How should a poet carve the funeral stone
To tell thy story true? ‘There lieth here
A babe whom the Greeks feared, and in their fear
Slew him.’ Aye, Greece will bless the tale it tells!” 

The speech ends with the irony of a prince’s son being buried in “poor garments,” along with a reflection—characteristic of the Greeks—on reversals of fortune and the vanity of human wishes. “Count no man happy until he is dead,” the historian Herodotus wrote, and Sophocles concludes Oedipus with the Chorus remarking, “[W]e cannot call a mortal being happy before he’s passed beyond life free from pain.” Euripides has a particularly bleak image, comparing fate (“the chances of the years”) to an idiot dancing in the wind: 

Go, bring them—such poor garments hazardous
As these days leave. God hath not granted us
Wherewith to make much pride. But all I can,
I give thee, Child of Troy.—O vain is man,
Who glorieth in his joy and hath no fears:
While to and fro the chances of the years
Dance like an idiot in the wind! And none
By any strength hath his own fortune won. 

When Nussbaum says that Hecuba’s speech provided her with “a kind of road map that made me less alone, and less clueless, in my grief,” she refers to stepping into the great community of suffering humanity that goes back to the beginning of time. I remember thinking along the same lines the night after we lost Justin—that this is what the poets, playwrights, and fiction writers had been referring to in all the books I had read.

It was a small comfort to realize that I now was one of them.

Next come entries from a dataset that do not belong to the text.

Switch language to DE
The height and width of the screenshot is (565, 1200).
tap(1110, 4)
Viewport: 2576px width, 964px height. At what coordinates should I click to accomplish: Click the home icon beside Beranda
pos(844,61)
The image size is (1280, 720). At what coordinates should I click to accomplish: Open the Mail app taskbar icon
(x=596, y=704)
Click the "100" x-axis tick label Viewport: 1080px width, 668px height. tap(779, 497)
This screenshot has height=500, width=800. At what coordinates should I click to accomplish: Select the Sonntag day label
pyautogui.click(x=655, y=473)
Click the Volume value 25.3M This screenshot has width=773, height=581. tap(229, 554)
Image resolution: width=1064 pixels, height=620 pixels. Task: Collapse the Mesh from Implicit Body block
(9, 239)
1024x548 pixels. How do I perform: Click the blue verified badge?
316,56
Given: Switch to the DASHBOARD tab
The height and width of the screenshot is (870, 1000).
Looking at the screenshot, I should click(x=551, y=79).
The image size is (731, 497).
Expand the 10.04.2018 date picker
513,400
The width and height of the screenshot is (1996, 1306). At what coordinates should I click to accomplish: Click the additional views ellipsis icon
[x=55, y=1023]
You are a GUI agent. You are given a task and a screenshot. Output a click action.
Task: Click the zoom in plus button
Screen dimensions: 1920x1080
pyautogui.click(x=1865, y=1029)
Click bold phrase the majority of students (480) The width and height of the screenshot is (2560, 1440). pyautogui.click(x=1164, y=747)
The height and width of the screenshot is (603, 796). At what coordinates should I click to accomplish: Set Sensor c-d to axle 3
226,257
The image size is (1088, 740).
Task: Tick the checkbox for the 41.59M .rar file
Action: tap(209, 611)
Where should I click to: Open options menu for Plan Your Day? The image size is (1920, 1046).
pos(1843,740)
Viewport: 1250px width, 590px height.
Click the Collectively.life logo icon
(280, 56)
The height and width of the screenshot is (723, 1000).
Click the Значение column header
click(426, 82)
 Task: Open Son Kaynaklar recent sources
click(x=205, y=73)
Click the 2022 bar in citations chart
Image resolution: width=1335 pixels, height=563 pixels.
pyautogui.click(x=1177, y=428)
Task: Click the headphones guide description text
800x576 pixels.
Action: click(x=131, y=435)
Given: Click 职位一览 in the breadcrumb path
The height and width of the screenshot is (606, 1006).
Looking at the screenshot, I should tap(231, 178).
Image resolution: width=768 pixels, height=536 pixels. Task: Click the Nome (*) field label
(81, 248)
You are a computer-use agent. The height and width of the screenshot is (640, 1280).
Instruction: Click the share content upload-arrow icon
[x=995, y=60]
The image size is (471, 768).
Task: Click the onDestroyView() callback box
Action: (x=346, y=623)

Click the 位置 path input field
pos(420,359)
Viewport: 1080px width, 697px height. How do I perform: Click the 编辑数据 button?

When tragedy strikes, we may feel like a drowning victim thrashing around in the water, but literature provides us with images, characters, and words that we can grab onto, as though to a life raft.

Put another way, when we join with Hecuba in our grieving, we do indeed feel “less alone.” We see that people have trod this path before us, noble and heroic as they protest life’s sorrows, which means that we can trod it as well.

Literature as an essential survival kit to cope with the worst that life can throw at us.